++++ Extracted text

After helping to create the financial collapse by giving dodgy securities triple-A ratings, moves are afoot to bring ratings agencies into line with legislation designed to make them collectively liable for inaccuracies. Just how that would work and what sort of liability remains to be seen.
But there is a real trust issue now with agencies. Why would anyone trust them? Particularly when they are paid by the companies who issue the securities that get the ratings. A more sensible solution would be to make the investors pay. But then, that would mean the US government getting serious about cleaning up the mess and it’s shown no sign of doing that.
McClatchy reports the Moody’s punished executives who questioned some of its ratings. McClatchy reports: “Instead, Moody’s promoted executives who headed its “structured finance” division, which assisted Wall Street in packaging loans into securities for sale to investors. It also stacked its compliance department with the people who awarded the highest ratings to pools of mortgages that soon were downgraded to junk. Such products have another name now: ‘toxic assets’ … Others who worked at Moody’s at the time described a culture of willful ignorance in which executives knew how far lending standards had fallen and that they were giving top ratings to risky products. ‘I could see it coming at the tail end of 2006, but it was too late. You knew it was just insane,’ said one former Moody’s manager. “They certainly weren’t going to do anything to mess with the revenue machine.’ “
Writing in the New Yorker, James Surowiecki says fixing up the system won’t be easy because various US administrations have made the agencies a key part of the financial system. You can’t unscramble the egg.
As Surowiecki says, it’s really up to investors to start showing some responsibility. He writes: “Oddly, the ratings system, broken as it is, remains attractive to many investors who have been burned by it. For one thing, it provides an easily comprehensible standard: without it, we’d need to come up with new ways of measuring risk. More insidiously, the ratings system provides a ready-made excuse for failure: as long as you’re buying AAA-rated assets, you can say you’re being responsible. After the housing crash, though, we know how illusory those AAA ratings can be. It’s time for investors to face reality: working with a fake safety net is more dangerous than working without any net at all.”

++++++++
++++ Material shown

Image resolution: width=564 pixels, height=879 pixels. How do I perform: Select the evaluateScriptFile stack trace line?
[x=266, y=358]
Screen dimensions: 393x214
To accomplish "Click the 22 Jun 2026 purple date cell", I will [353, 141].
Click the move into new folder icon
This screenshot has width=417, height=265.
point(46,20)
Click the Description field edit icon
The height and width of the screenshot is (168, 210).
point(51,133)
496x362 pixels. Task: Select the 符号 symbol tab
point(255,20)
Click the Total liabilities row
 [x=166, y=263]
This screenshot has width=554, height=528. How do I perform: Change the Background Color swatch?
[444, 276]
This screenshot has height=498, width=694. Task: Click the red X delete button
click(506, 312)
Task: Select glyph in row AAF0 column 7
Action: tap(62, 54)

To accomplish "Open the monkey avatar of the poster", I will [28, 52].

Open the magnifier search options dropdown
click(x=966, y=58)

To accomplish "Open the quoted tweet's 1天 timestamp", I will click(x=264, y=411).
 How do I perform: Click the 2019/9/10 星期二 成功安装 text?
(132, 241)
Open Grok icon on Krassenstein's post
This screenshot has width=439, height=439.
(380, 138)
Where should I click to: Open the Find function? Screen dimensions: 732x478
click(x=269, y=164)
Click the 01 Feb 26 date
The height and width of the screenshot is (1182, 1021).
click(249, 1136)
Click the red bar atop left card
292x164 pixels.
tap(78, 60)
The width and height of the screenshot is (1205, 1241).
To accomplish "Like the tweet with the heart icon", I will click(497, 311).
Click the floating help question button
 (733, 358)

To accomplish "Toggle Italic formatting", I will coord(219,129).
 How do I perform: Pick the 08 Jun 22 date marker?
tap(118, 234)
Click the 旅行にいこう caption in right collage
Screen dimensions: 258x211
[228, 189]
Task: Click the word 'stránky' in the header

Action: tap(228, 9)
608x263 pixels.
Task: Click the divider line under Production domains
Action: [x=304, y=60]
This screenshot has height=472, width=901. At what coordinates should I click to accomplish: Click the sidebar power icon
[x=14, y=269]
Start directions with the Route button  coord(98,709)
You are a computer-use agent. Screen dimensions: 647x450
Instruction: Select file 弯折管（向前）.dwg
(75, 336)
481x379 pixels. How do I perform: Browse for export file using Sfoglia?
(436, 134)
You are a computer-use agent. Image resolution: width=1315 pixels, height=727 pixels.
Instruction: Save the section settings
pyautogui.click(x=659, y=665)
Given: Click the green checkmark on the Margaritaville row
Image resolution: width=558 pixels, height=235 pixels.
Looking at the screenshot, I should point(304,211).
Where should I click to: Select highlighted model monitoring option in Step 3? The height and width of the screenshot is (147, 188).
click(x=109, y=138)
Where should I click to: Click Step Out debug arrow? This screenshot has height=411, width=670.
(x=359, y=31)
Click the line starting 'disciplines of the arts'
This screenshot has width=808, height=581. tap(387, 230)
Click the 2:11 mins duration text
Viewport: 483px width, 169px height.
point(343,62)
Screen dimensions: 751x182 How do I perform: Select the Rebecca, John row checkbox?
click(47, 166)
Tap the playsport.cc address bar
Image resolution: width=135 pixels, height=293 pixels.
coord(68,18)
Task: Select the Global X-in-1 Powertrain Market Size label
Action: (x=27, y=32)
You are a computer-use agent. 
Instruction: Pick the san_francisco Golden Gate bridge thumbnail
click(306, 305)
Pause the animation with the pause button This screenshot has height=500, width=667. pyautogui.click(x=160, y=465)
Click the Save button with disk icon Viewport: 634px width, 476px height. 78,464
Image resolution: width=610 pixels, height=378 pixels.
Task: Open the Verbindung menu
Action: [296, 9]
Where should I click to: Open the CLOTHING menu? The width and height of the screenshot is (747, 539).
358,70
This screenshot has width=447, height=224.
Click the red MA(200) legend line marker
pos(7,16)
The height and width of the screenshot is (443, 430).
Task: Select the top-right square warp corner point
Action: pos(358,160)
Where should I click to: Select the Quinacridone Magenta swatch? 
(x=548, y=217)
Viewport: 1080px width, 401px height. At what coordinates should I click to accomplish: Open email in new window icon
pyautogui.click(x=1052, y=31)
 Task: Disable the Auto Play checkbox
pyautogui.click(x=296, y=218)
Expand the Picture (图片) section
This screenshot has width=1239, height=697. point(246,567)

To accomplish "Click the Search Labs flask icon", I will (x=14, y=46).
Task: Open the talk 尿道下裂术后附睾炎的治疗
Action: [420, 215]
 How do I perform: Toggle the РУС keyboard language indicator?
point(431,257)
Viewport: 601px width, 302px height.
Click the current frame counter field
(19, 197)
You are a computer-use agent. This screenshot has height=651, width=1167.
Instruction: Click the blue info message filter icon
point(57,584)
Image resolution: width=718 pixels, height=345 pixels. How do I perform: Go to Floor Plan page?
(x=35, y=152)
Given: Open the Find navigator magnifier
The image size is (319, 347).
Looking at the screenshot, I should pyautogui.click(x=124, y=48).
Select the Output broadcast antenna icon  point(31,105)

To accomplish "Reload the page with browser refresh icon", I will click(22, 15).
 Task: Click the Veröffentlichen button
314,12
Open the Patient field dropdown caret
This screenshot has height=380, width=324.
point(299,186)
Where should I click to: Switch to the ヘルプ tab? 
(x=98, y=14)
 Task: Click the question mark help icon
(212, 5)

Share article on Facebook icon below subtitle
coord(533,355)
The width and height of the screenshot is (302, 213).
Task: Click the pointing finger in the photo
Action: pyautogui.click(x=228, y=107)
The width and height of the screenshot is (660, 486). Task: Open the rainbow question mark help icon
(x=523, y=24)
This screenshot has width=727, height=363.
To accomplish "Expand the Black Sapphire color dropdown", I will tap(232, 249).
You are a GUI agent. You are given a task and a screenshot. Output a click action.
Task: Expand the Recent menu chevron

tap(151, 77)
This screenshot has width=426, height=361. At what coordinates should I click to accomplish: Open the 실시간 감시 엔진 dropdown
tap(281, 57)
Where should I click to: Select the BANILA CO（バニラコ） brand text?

++++++++

◆ Problems to solve ◆
(a) Using the piece on ratings agencies, decide whether each statement agrees with it: (i) Moody's promoted executives who headed its structured finance division; (ii) the agencies are paid by the investors who buy the rated securities; (iii) Surowiecki says the agencies could easily be removed from the financial system. Answer yes or no for each, and quote the deciding words from the text.
(b) Write out the part of the piece on ratings agencies starting with "After helping to" and going on through "of doing that.".
You can do this work without the records.

◆ Outputs by task ◆
(a)
(i) Yes: "Moody’s promoted executives who headed its “structured finance” division"
(ii) No: "they are paid by the companies who issue the securities that get the ratings"
(iii) No: "fixing up the system won’t be easy because various US administrations have made the agencies a key part of the financial system"

(b)
After helping to create the financial collapse by giving dodgy securities triple-A ratings, moves are afoot to bring ratings agencies into line with legislation designed to make them collectively liable for inaccuracies. Just how that would work and what sort of liability remains to be seen.
But there is a real trust issue now with agencies. Why would anyone trust them? Particularly when they are paid by the companies who issue the securities that get the ratings. A more sensible solution would be to make the investors pay. But then, that would mean the US government getting serious about cleaning up the mess and it’s shown no sign of doing that.